- [What the task asks]:
Beginning with the line that holds "286x142 pixels. Task: Remove", copy each line exactly through the end of the entries, but leave the pictures out.

-.-.-

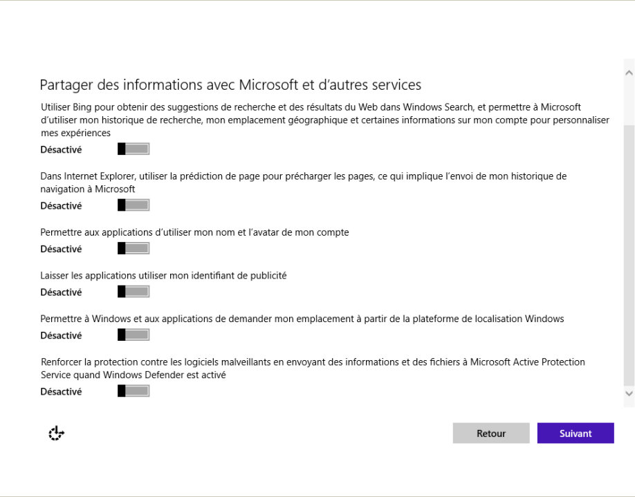Click the Suivant button
The image size is (635, 497).
576,433

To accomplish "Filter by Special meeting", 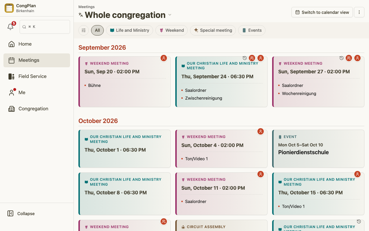I will pos(213,30).
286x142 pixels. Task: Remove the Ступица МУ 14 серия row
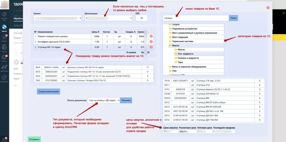pyautogui.click(x=151, y=47)
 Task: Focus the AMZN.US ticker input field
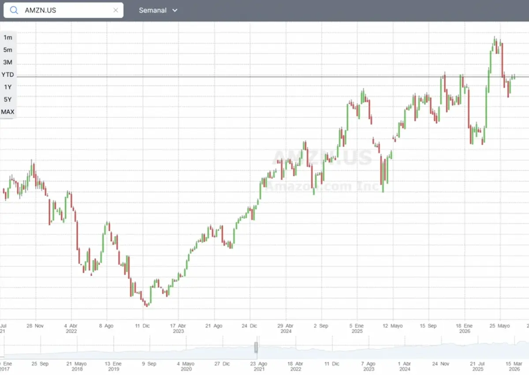click(63, 10)
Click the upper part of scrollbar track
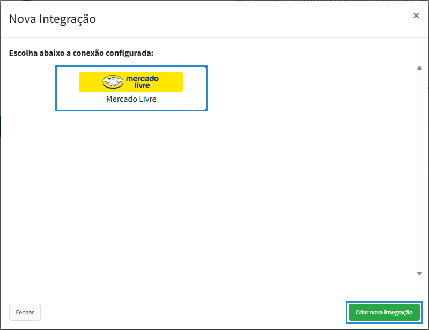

-.-.-

- [Written answer]:
286x142 pixels. Task: Remove the Ступица МУ 14 серия row
pyautogui.click(x=151, y=47)
 Task: Focus the AMZN.US ticker input field
click(63, 10)
Click the upper part of scrollbar track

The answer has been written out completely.